3. A number of factors related to supply and utilization of
mothers health care services available at local
After providing the activities such as purchasing new and additional
equipments (dental, gynecological), training health staffs (Dental Technician,
Technical Pap diagnosis and treatment of gynecological diseases), patients
were in charge of fee in some services, enhanced funding for clinics,
mobilizing support from organizations and individuals, strengthening the
CHC’s abilities in examination, treatment, and health education... have
obtained some results: Number of visits for gynecologist and periodontal
disease increased significantly. Gynecological visits of Dao woman
increased from 19.85% to 80.15%, number of periodontal visits increased
from 17.8% up 82.2%. Similarly to Dao people, The number of
gynecological visits and periodontal disease of other ethnic groups also
increased.
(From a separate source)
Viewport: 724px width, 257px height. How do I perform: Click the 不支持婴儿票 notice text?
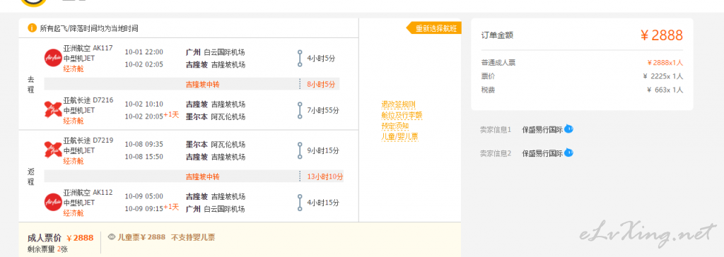click(193, 238)
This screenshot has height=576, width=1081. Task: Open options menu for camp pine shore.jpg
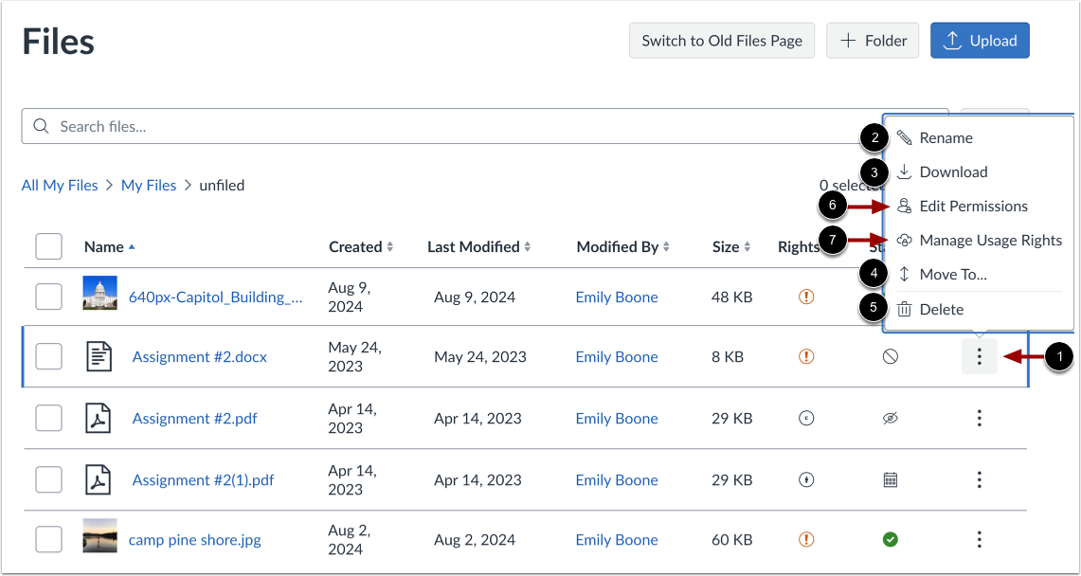click(979, 540)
The total number of clinic visits increased from 41.95% of Dao
people to 58.05% (p <0.01).
RECOMMENDATIONS
- Continuing to strengthen and enhance the CHC: investing essential
equipments used for comon disease examination and treatment,
enhancing training health staffs.
- Monitoring and supporting CHCs: Using the coverd chart, paper
case, the checklist.
- Coordinating other social organizations to strengthen health education.
- Mobilizing the community participation in health care activities
based on the ethnic-cultural traditional aspects.